» **Teks Dokumen**
◇ ◇ ◇
Thursday, March 28, 2013

Hubungan Antara Agama Dan Filsafat


Hubungan Antara Agama Dan Filsafat

Disusun oleh :
Ani Rahayu

BAB I
PENDAHULUAN
A.  LATAR BELAKANG
Bertanya dan terus bertanya, demikianlah berfilsafat. Kemungkinan besar yang terjadi dalam filsafat adalah pertanyaan yang terjawab dengan jawaban jawaban yang kembali memeberikan pertanyaan.artinya manusia senantiasa berfikir dan tidak pernah akan puas dengan jawaban yang bukan dianggap sebagai jawaban final. Hal ini sangat mungkin dapat terjadi pada pertanyaan di bawah tema “agama”. Sidi Gazalba dalam“Sistematika Filsafat” (buku II )mengatakan bahwa “inti soal agama dan sasaran utamanya adalah alam ghaib”.
◇ ◇ ◇
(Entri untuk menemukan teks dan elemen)
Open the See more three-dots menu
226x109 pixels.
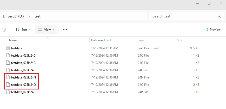(x=65, y=30)
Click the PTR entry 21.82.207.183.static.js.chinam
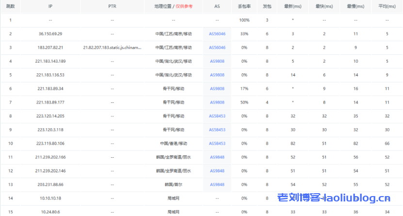 pos(112,48)
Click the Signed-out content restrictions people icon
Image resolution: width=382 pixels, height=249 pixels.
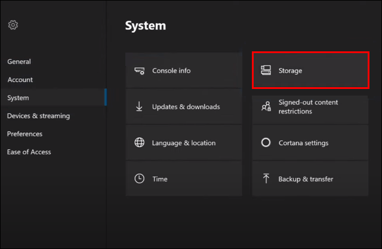point(266,106)
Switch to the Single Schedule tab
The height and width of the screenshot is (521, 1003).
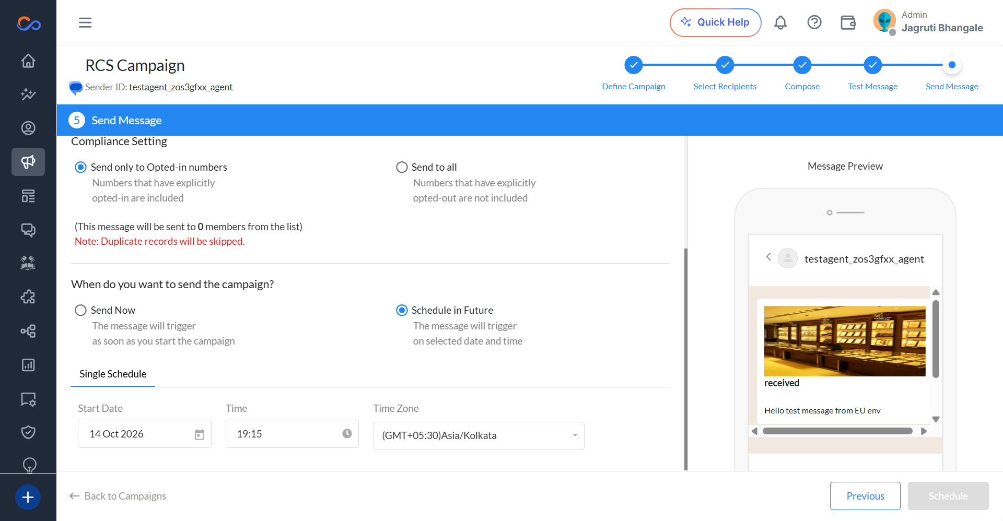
◇ ◇ ◇
» **Ketentuan Tugas**
Tentukan apakah setiap pernyataan berikut sesuai dengan teks tentang hubungan agama dan filsafat. Jawab ya atau tidak, lalu kutip persis kata-kata teks yang menentukan jawabannya.
1. Berfilsafat digambarkan sebagai kegiatan bertanya dan terus bertanya.
2. Menurut teks, manusia akan puas dengan jawaban yang tidak dianggap sebagai jawaban final.
3. Menurut Sidi Gazalba, inti soal agama dan sasaran utamanya adalah alam ghaib.
Catatan di atas tidak perlu digunakan.

» **Jawaban Latihan**
1. Ya: "Bertanya dan terus bertanya, demikianlah berfilsafat."
2. Tidak: "tidak pernah akan puas dengan jawaban yang bukan dianggap sebagai jawaban final"
3. Ya: "inti soal agama dan sasaran utamanya adalah alam ghaib"